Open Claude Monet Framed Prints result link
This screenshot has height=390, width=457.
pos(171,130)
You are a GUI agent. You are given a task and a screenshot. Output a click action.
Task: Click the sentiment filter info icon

Exercise aim: Make an exact copy of the data above.

Answer box:
Open Claude Monet Framed Prints result link
This screenshot has height=390, width=457.
pos(171,130)
You are a GUI agent. You are given a task and a screenshot. Output a click action.
Task: Click the sentiment filter info icon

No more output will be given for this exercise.